Man, you need to specialise more. I'd stick to 20th century violin concertos from Russian composers.


----------



## Stavrogin (Apr 20, 2014)

For some years, and counting, I have been trying to build my own list of favourite music ever.

I do not have an MP3 port in my car, but only a CD player (that can play MP3 CDs however).
My aim is therefore to burn 5 CDs with roughly 80-100 tracks each containing the music I like best (including non-classical) and keep them in the car.
I predict some 200 tracks to be reserved to classical music.
So I need to compile this 200 favourite classical music "tracks" list.
In order to do it, I need to listen to as much new ( = unknown to me) music as possible, in fear that I would miss something great otherwise.
So, no specialisation - however, I do tend to exclude some genres (most notably opera, as some of you already know).
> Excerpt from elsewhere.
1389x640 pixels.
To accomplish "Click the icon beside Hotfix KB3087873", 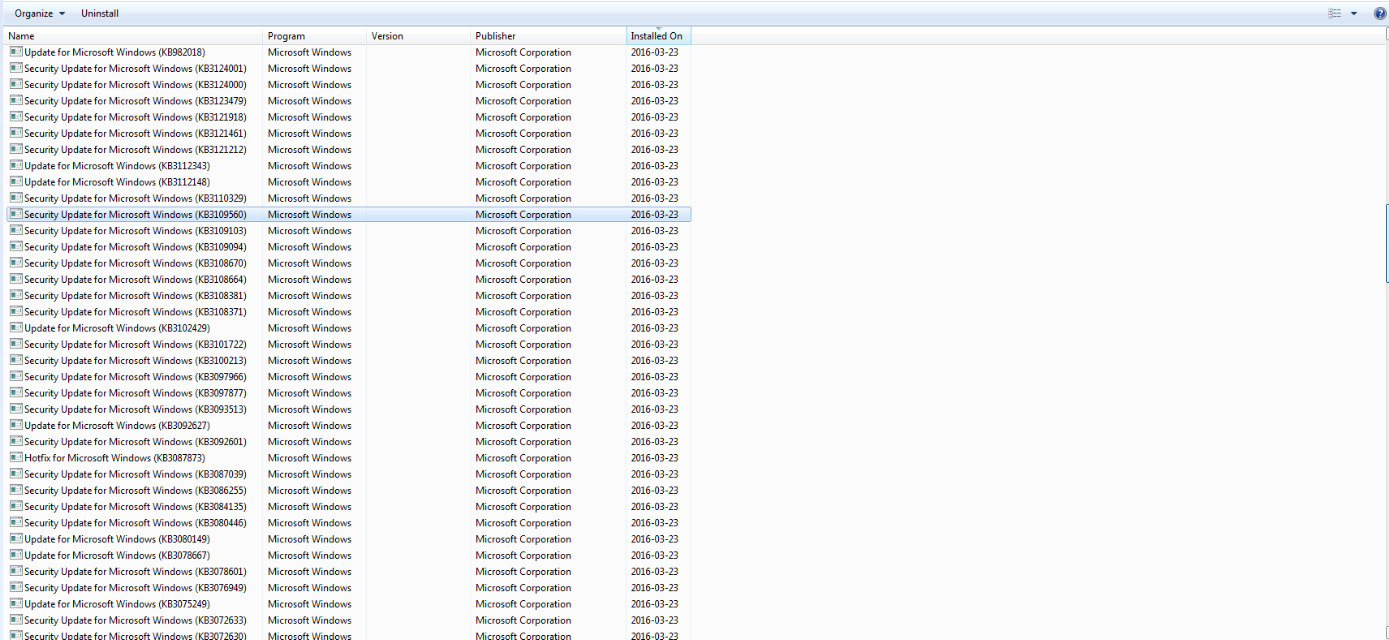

(Obviously, not every listening of mine is dedicated to this plan: I quite often listen to pieces I already know and love.)

The problem is, I am not sure I'll finish this before the time comes to get a new car (with an MP3 port) :lol:


----------



## SiegendesLicht (Mar 4, 2012)

I specialize in Germans and Austrians: past, present and (hopefully) future, from this:









to this:









and everything in between. Some day I am going to make an effort and stretch my interests both ways - from Hildegard von Bingen in the past to Karlheinz Stockhausen in the present. But even as it is, there is an endless ocean of music to explore. I have my favourite genres - the symphony, the piano sonata, the lied etc., but I am pretty open to every other one. So much music, so little time....


----------



## Bevo (Feb 22, 2015)

I would have to personally say that my strongest area of specialty lies with the Classical Era. I just love that galante style!! It's what got me into Classical music in general!! Mozart and Haydn were my first two, but eventually I found those such as Hoffmeister, Devienne, Hofmann, etc... As far as genres of compositions go, I love orchestral music, such as Symphonies and Concertos. That's about it though for me.


----------



## Lukecash12 (Sep 21, 2009)

Bevo said:


> I would have to personally say that my strongest area of specialty lies with the Classical Era. I just love that galante style!! It's what got me into Classical music in general!! Mozart and Haydn were my first two, but eventually I found those such as Hoffmeister, Devienne, Hofmann, etc... As far as genres of compositions go, I love orchestral music, such as Symphonies and Concertos. That's about it though for me.


Is it odd that I find Romance period Classicists more appealing than the composers they were trying to emulate?


----------



## kanishknishar (Aug 10, 2015)

No love for artists?

It may appear odd but my listening habits are predominantly guided by my "favorite" (a loose term for an inexperienced novitiate who cannot distinguish the intricacies as-of-yet.) conductors and pianists. More of a box man, really. Sure you get varying quality of performances but at least you can attune yourself to the style of a conductor/pianist. You move back and forth between various artists through their different periods and you end up covering a range of styles.


----------



## Haydn man (Jan 25, 2014)

My collection is quite small by comparison with many here, and firmly rooted in the classical/romantic era.
For example there is much of Haydn's music that I do not own, but have become more familiar with via streaming. Like many others I use streaming to preview works before taking the decision to buy. I am often guilty of listening to what I am already familiar with on streaming services in particular alternative versions of works I know. This helps my appreciation and deepens my enjoyment but keeps me in familiar territory.
This year I have decided to make a more determind push into newer ground by exploring earlier music in particular Telemann and Bach, but also more modern works into the 20th century eg Debussy
However, just like life all may change and I will end up listening to 20th century American composers, because I like what I have heard there also.
Interestingly, I am currently enjoying Bruckner's 3rd for the current Saturday Symphony, this looks like it is going to last for a year so scrap all the above plans


----------